Le S. n. nuttallii se trouve aux limites septentrionales de son aire de répartition au Canada où il occupe un petit territoire dans le bassin de l’Okanagan. On ne connaît pas avec précision les facteurs biologiques qui déterminent son aire de répartition restreinte, mais sa répartition au Canada correspond aux limites des steppes arbustives sises à faible altitude. À la suite de sa première mention en 1939, le S. n. nuttallii a atteint son aire de répartition actuelle en l’espace de 15 à 20 ans. Bien qu’il existe des steppes arbustives dans les vallées des rivières Nicola et Thompson et du fleuve Fraser, ces vallées sont séparées de celles de la Similkameen et de l’Okanagan par de vastes étendues de forêt. La rareté des habitats adéquats est probablement le principal facteur limitant la répartition du S. n. nuttallii au Canada.

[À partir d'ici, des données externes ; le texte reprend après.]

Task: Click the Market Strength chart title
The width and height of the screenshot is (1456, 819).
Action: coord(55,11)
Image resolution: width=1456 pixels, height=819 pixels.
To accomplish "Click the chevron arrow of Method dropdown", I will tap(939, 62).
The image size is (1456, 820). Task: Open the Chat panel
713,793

La sous-espèce n’est pas en péril aux États-Unis. Au Canada, elle occupe une zone faisant l’objet d’un développement rapide qui s’accompagne d’une altération des habitats. La seule menace imminente est la perte d’habitat continue provoquée par l’urbanisation et le développement agricole. De 1939 à 2001, la superficie des zones urbaines dans la région du sud des vallées de l’Okanagan et de la Similkameen est passée de 368 à 3 567 hectares, et celle des zones cultivées, de 11 482 à 19 057 hectares, ce qui a entraîné des pertes correspondantes de steppe arbustive (tableau 2). La plupart des pertes d’habitat sont survenues avant 1995, mais l’on prévoit d’autres pertes d’habitat du S. n. nuttallii . La population humaine totale du district régional d’Okanagan-Similkameen était estimée à 81 967 habitants  en 2004 (BC Stats, 2005). On prévoit qu’elle atteindra 112 000 habitants (hausse de 27 p. 100) d’ici 2021, ce qui entraînera des pertes évaluées à 4 000 hectares de prairie, 4 000 hectares d’habitat riverain et 250 hectares de forêt sèche (Ministry of Environment, Lands and Parks, 1998).

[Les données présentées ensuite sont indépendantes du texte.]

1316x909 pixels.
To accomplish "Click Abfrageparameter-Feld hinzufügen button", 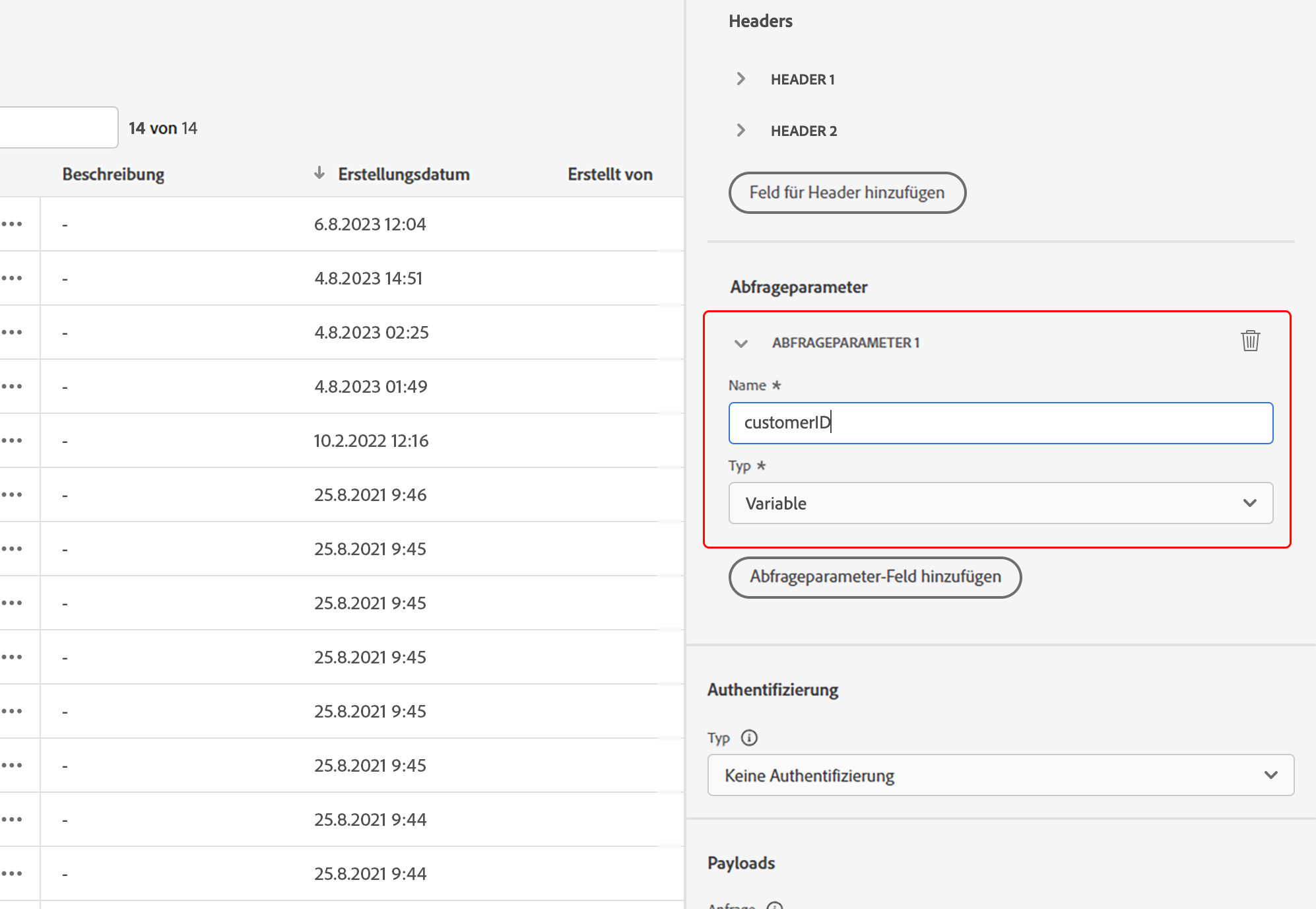I will (874, 577).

La récente croissance de l’industrie viticole, accompagnée d’une expansion des vignobles, a également perturbé l’habitat. En Colombie-Britannique, les vignobles totalisent maintenant quelque 2 210 hectares, le plus grand vignoble se trouvant dans la vallée de l’Okanagan. Depuis 1999, 517 hectares de terres ont été transformés en vignobles, et 242 hectares de nouveaux vignobles devraient s’ajouter en 2005 et 2006. On ne connaît pas la quantité d’habitats du lapin de Nuttall qui se trouvait sur ces terres transformées en vignobles. Des habitats ont été perdus dans le sud de la vallée de l’Okanagan. Par exemple, une partie des terrasses renfermant de bonnes étendues de steppe arbustive du côté est du lac Osoyoos dans la Réserve indienne d’Osoyoos, région où la présence du lapin de Nuttall est connue depuis le début des années 1950 (Guiguet, 1952), a été transformée en vignobles. D’autres habitats situés sur les terres de la Réserve indienne d’Osoyoos risquent d’être perdus en raison du développement à venir.

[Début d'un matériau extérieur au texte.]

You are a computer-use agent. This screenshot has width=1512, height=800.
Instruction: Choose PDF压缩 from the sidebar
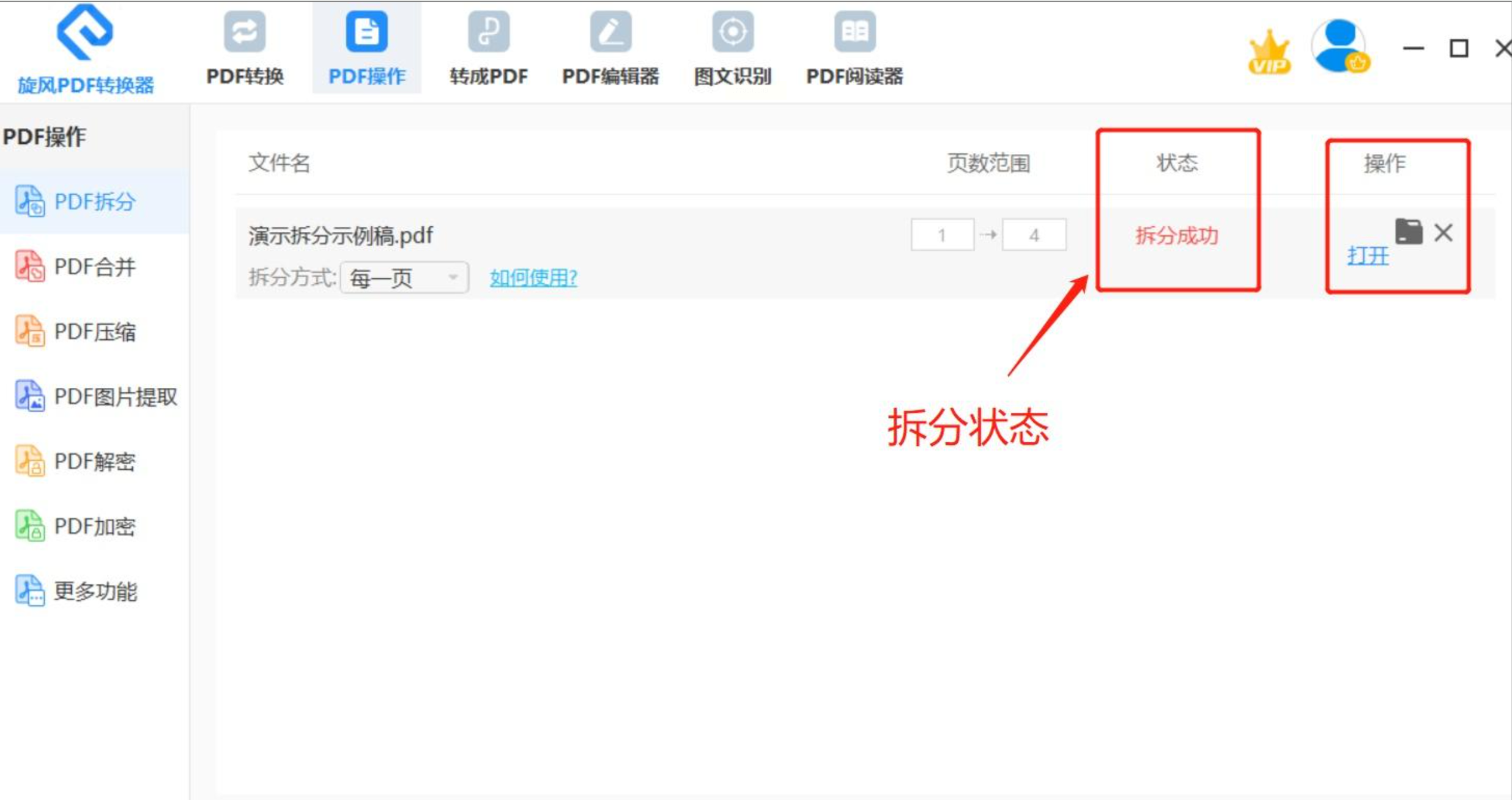pyautogui.click(x=94, y=331)
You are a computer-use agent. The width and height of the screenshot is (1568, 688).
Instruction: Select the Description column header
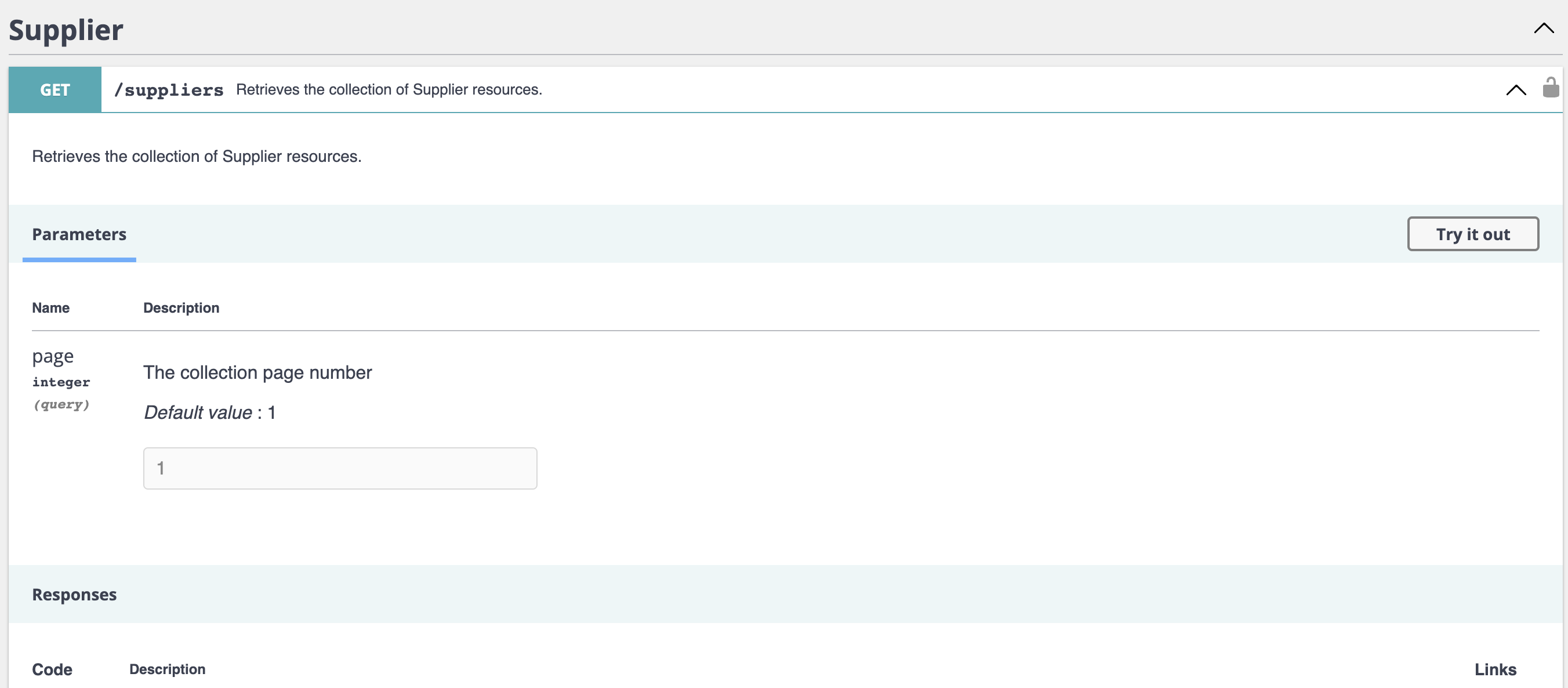pyautogui.click(x=181, y=307)
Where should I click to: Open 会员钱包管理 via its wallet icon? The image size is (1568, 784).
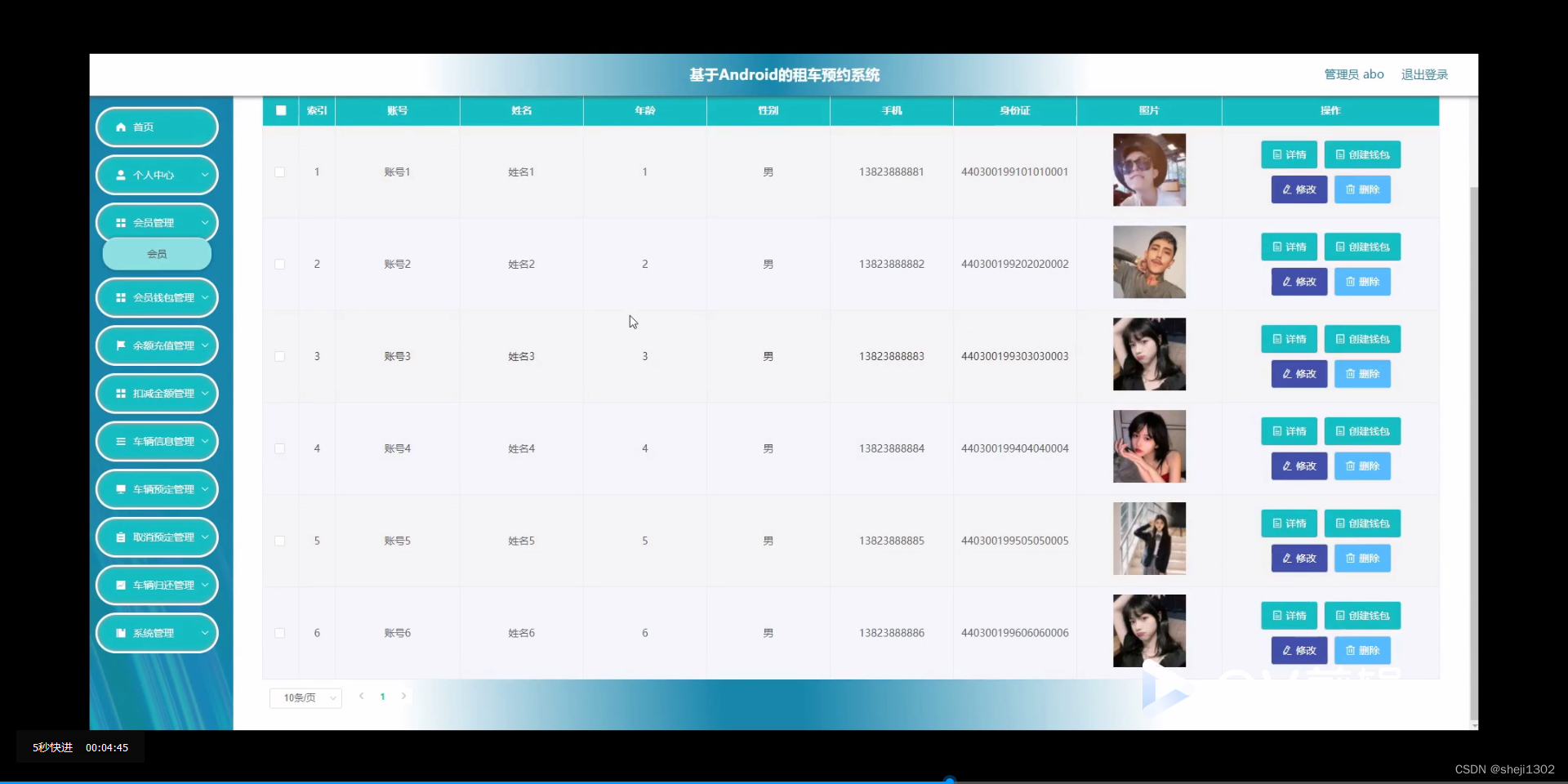(x=121, y=297)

Les menaces potentielles sont peu nombreuses. Carter et al. (1993) ont émis l’hypothèse que le pâturage du bétail réduisait les densités de population, probablement en raison de la perte de ressources alimentaires. Toutefois, aucune recherche n’a été menée sur les effets du pâturage sur les populations de S. n. nuttallii en Colombie-Britannique. Bien que des appâts empoisonnés aient été utilisés il y a 25 à 30 ans pour lutter contre la déprédation des jeunes arbres fruitiers par le S. n. nuttallii, l’espèce n’est plus considérée comme un ravageur, et cette pratique n’a plus cours (Sullivan, 1983). Les pesticides utilisés dans les vergers pourraient avoir un impact sur ce lapin, mais on le retrouve rarement dans les terres agricoles cultivées.